#001-5


漂ってきた肉の焼けるいい匂いに、ピアーズの集中力が切れた。時計を見ると、もうあれから30分ほど経っている。香りがピアーズの空腹をくすぐる。おいしい手料理にありつけるのももう近い。ピアーズはふと、窓の外を落ちていく雪に目をやった。クレイグがカーテンを開けたままにして行ったらしい。最近はよく夜に雪が降る。


背伸びをしてピアーズは立ち上がった。窓際に近づくと、ひんやりとした冷気が窓ガラスを伝ってくる。この寒さだと明日の朝まで雪は降り続けるだろう。

クレイグの部屋の窓辺には小さなスノードームが置いてある。明らかにクレイグの趣味ではないが、冬の雰囲気を醸し出すのに一役買っている。きっとシェリルが置いて行ったのだろう。ピアーズはそれを手にとった。


クレイグが女性の友だちをそばに置いておくことは珍しい。彼女も高校の頃からの付き合いだ。彼女以外にクレイグと仲のいい女性を見たことはないのに、何故か彼女だけはクレイグのテリトリー内に入ることを許されている。


    

いつだったか、クレイグに彼女は恋人なのかと聞いたことがあった。その時は違うと答えた。そして同時に、可哀想な女だ、とも。そのクレイグの発言の真意を聞くことは結局出来なかったが、2人の間に確実にピアーズの知らない何かがあったのは間違いないのだろう。
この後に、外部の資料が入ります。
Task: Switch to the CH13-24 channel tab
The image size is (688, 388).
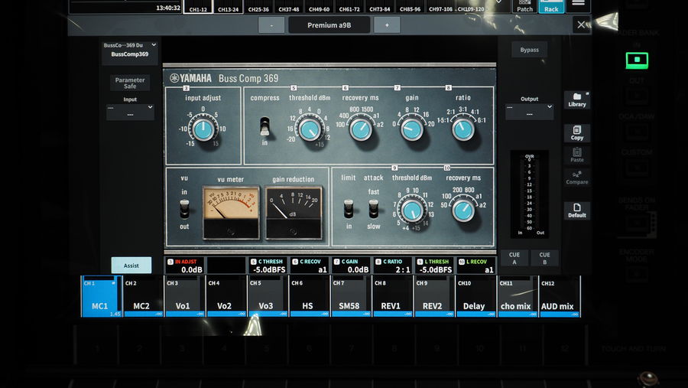Action: click(228, 9)
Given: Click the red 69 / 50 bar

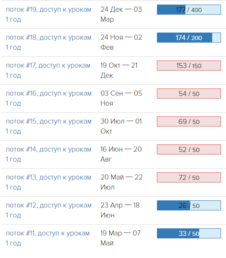Looking at the screenshot, I should click(x=189, y=121).
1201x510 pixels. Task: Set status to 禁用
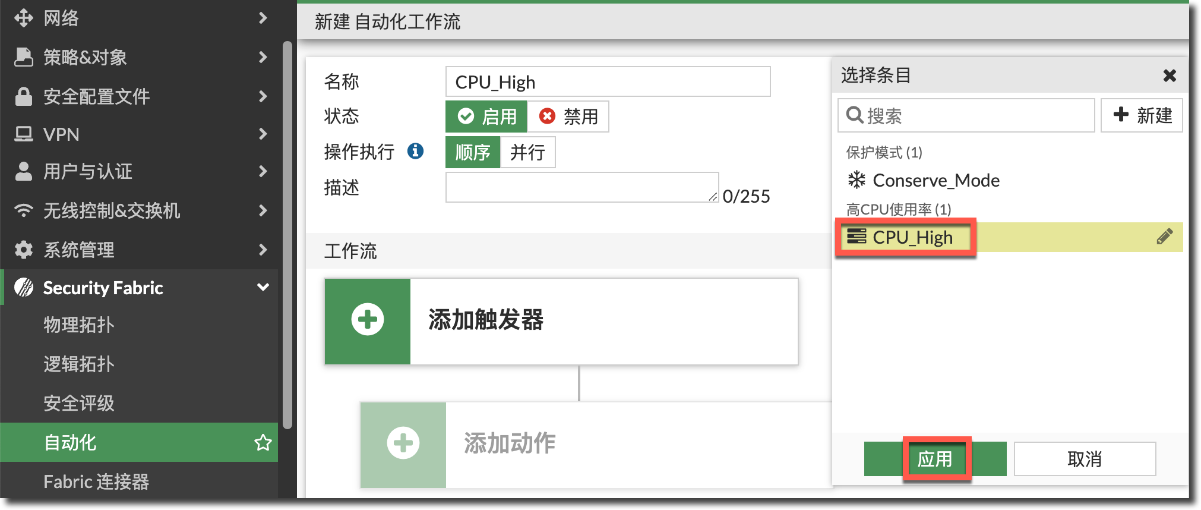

先の図書館での件もそうだ。文学科の彼女は、放課後の時間を図書館での司書補佐として過ごしている。そこで彼女を目にするたびに、居心地の悪さを感じていた。

彼女とクレイグの間にどんな"契約"があったのかは知らないが、クレイグに恋する彼女の存在がピアーズの不安を煽るのには違いなかった。


「ピアーズ、飯できたぞー」


クレイグが下階から呼ぶ声がする。この声を待ちわびていたはずなのに、スノードームから弾けた思考が、ピアーズの喜びを少し鈍化させた。


「ああ、今行く」


ピアーズは振り返って叫んだ。そしてカーテンを閉める。そして手の中のスノードームをじっと見つめた。シェリルと話したことは何度かあるが、とても気の利くいい女性だ。そして趣味もいい。
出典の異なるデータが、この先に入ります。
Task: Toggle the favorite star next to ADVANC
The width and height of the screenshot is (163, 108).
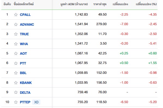Action: [16, 24]
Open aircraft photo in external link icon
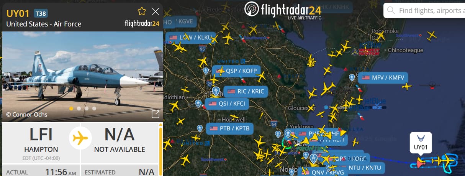This screenshot has height=176, width=465. pyautogui.click(x=156, y=114)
もしクレイグが彼女を恋人として迎える日がきたら、自分は素直に祝ってやるべきなのだろう。頭ではわかっていても、実際そうできるか、心が納得するかと聞かれたらまだ疑問のままだ。


(あいつの幸せとオレの幸せが、合致すればいいのに。)


ピアーズはため息をついた。暖炉の熱が頬をじんわりと暖めている。

「おーい、ピアーズ?」


なかなか来ないピアーズを不思議に思ったのだろう。クレイグの声が近づいてきているから、わざわざ心配して階段を上ってきてくれているに違いない。


「分かってる、すぐ行くよ」


ピアーズはスノードームを丁寧に元の場所へ戻すと、急いで部屋を出た。廊下にはいい香りが充満している。


「ほら、はやく、冷めちまう」


そこで階段を上ってきたクレイグと鉢合わせた。クレイグの瞳は優しく、素直にピアーズを待っていたという目をしている。


「うん」

「いい肉があったから、ローストビーフにした。自信作だぜ」

「期待してる」


考えることはいっぱいあるし、不安も尽きない。

それでもとりあえずいまは、目の前にある小さな幸せを取りこぼさぬようにしようか。